* Work to complete:
All lines in the records that carry the string "Given" are to be shown.

Record set Block Start

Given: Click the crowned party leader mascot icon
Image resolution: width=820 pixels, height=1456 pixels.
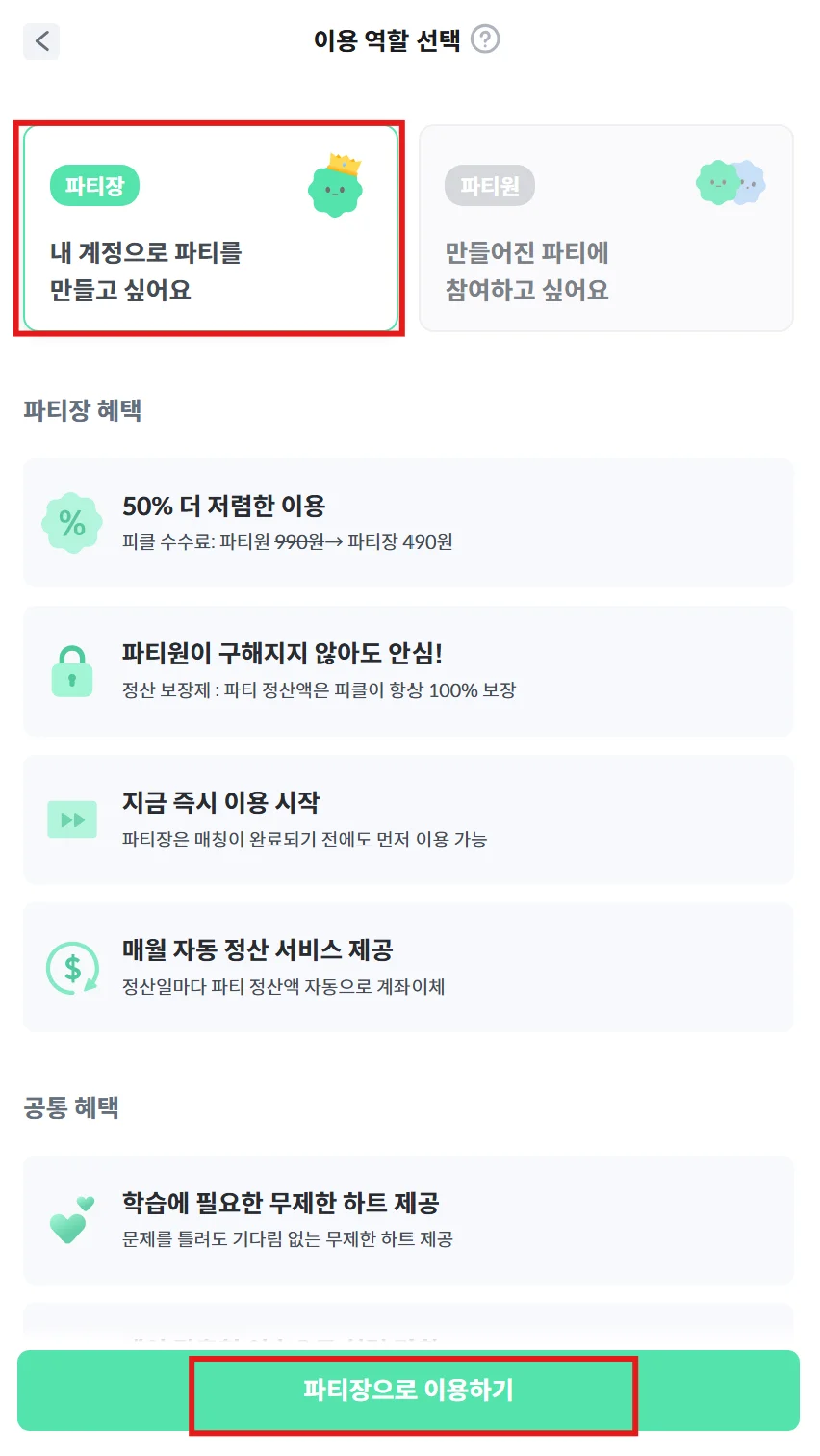Looking at the screenshot, I should [x=336, y=186].
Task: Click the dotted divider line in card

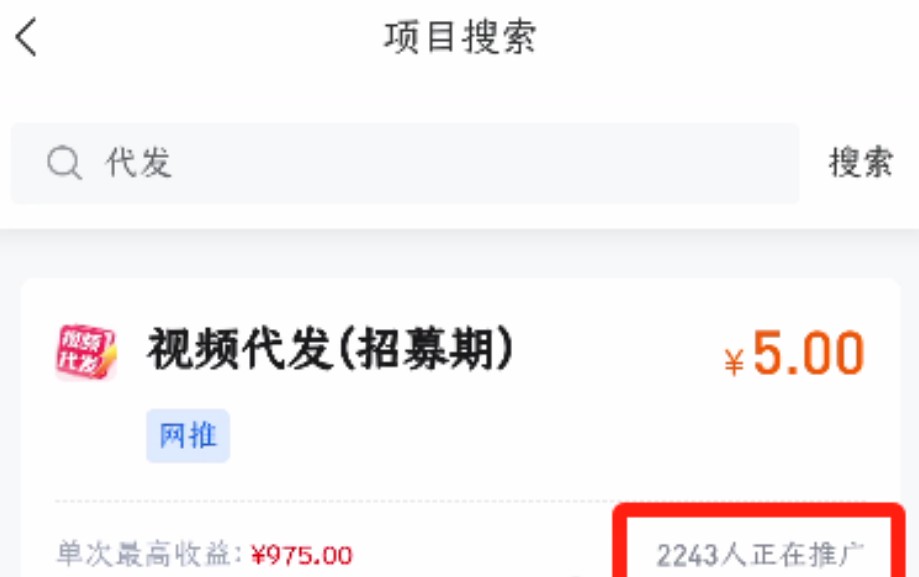Action: click(x=334, y=502)
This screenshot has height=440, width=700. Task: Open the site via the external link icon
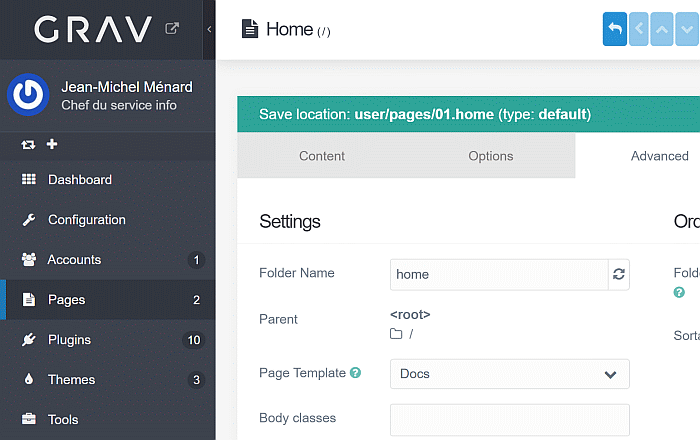point(172,29)
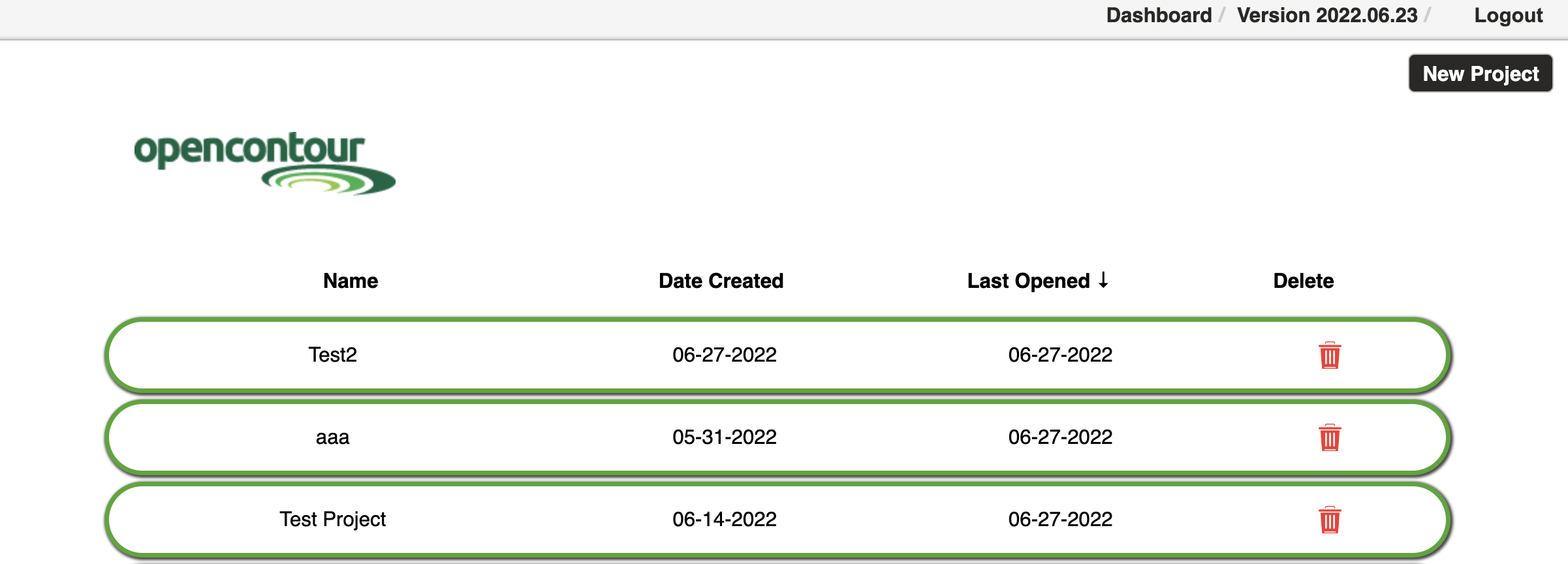Toggle the Last Opened sort arrow
The width and height of the screenshot is (1568, 564).
pyautogui.click(x=1103, y=280)
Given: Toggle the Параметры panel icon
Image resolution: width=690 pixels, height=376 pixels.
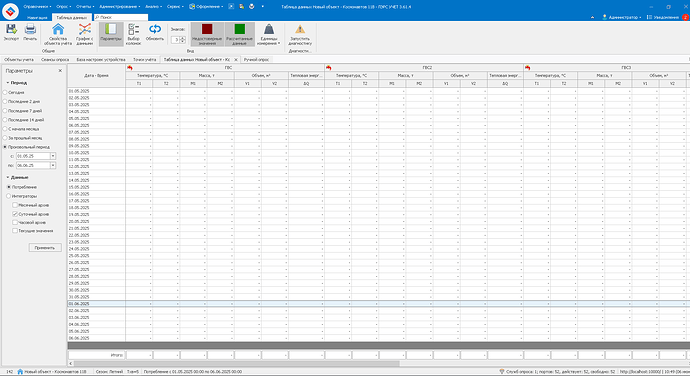Looking at the screenshot, I should tap(110, 29).
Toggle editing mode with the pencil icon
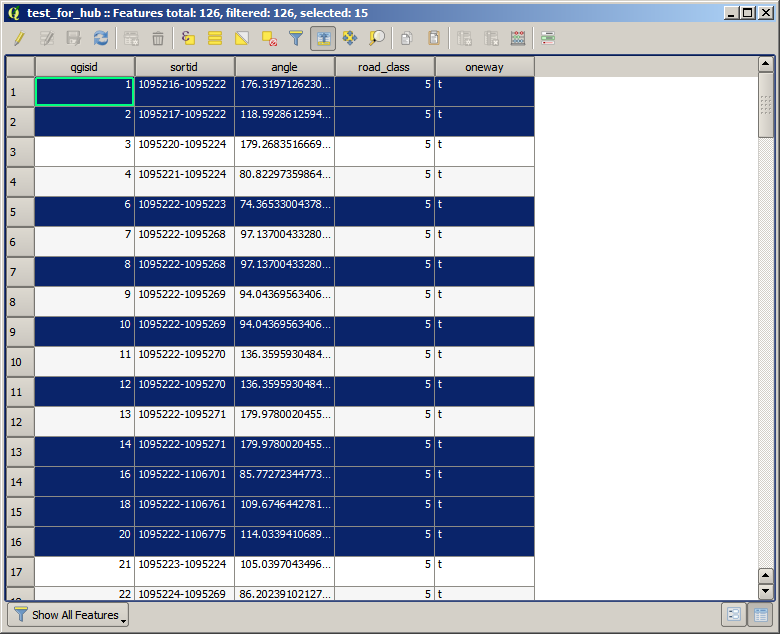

Record set Block End

* Exercise output:
Given: Click the crowned party leader mascot icon
Given: Toggle the Параметры panel icon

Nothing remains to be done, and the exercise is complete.